**Stored records**:
═══
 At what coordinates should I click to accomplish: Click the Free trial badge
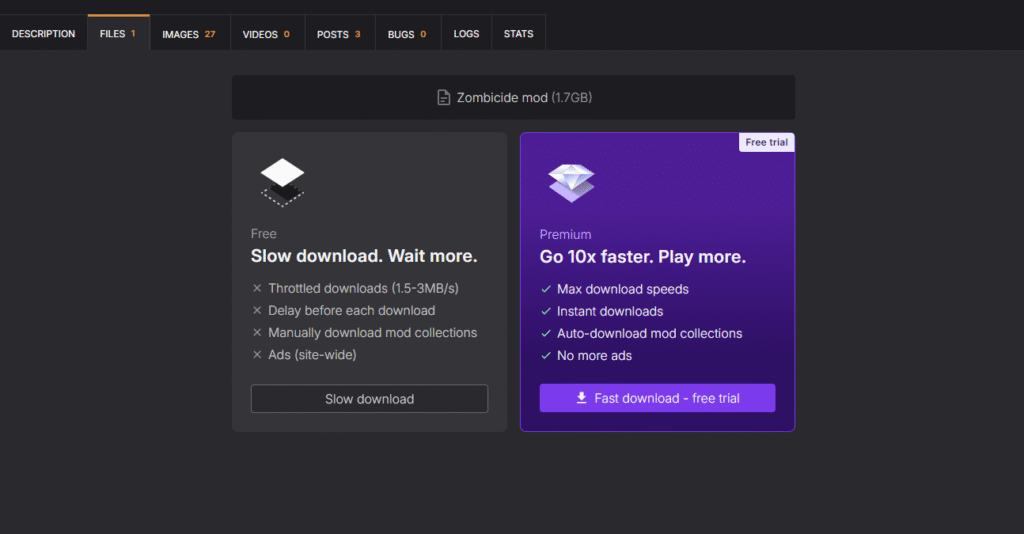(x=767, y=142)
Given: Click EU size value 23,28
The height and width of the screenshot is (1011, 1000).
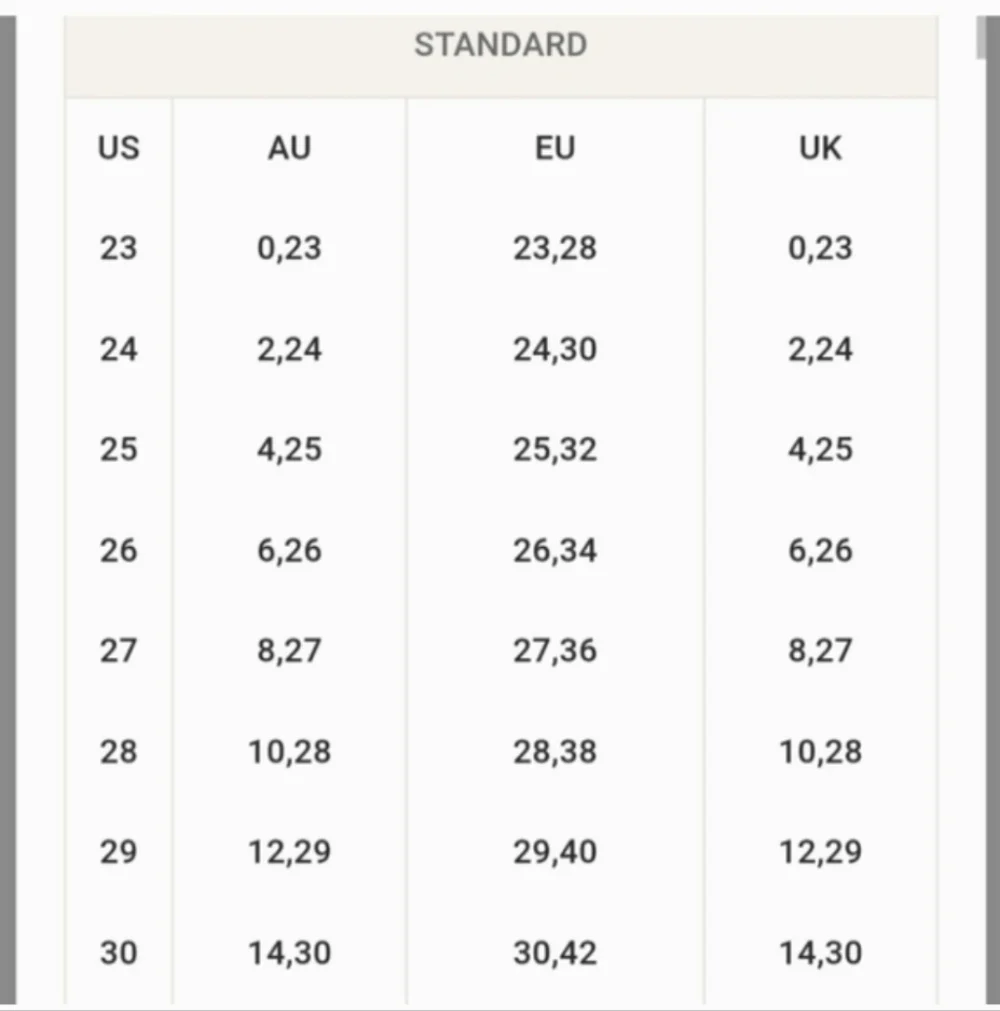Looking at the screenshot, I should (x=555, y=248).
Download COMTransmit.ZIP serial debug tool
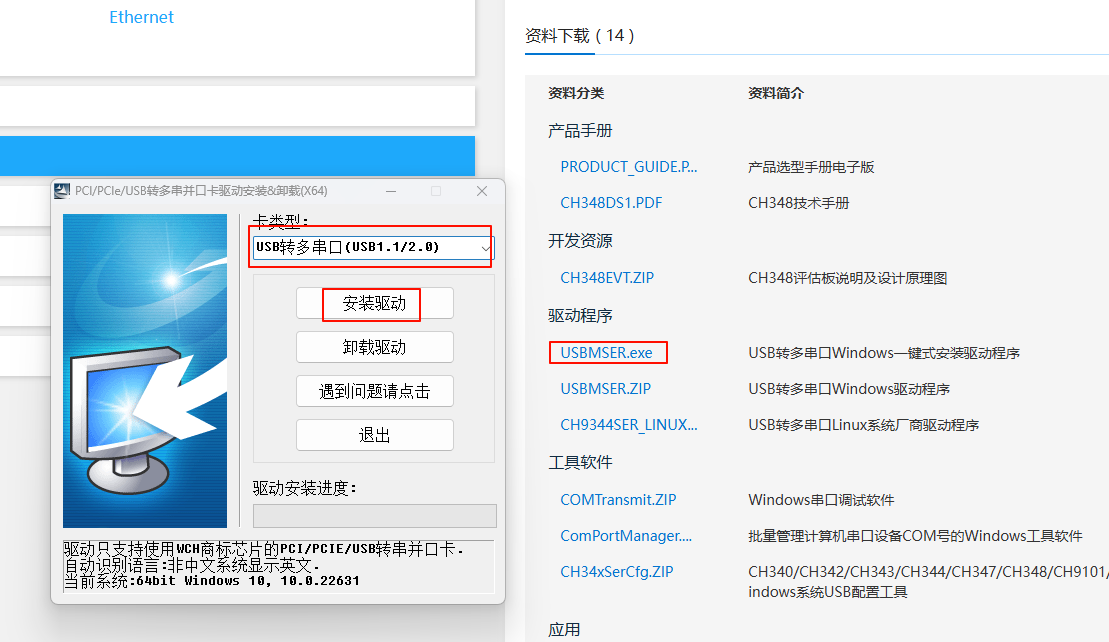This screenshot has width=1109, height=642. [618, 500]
═══
**Assignment**: Give the data again exactly as it stands, apart from the pictures.

**Answer**:
 At what coordinates should I click to accomplish: Click the Free trial badge
(x=767, y=142)
Given: Click EU size value 23,28
The height and width of the screenshot is (1011, 1000).
Looking at the screenshot, I should (x=555, y=248).
Download COMTransmit.ZIP serial debug tool
This screenshot has width=1109, height=642. [618, 500]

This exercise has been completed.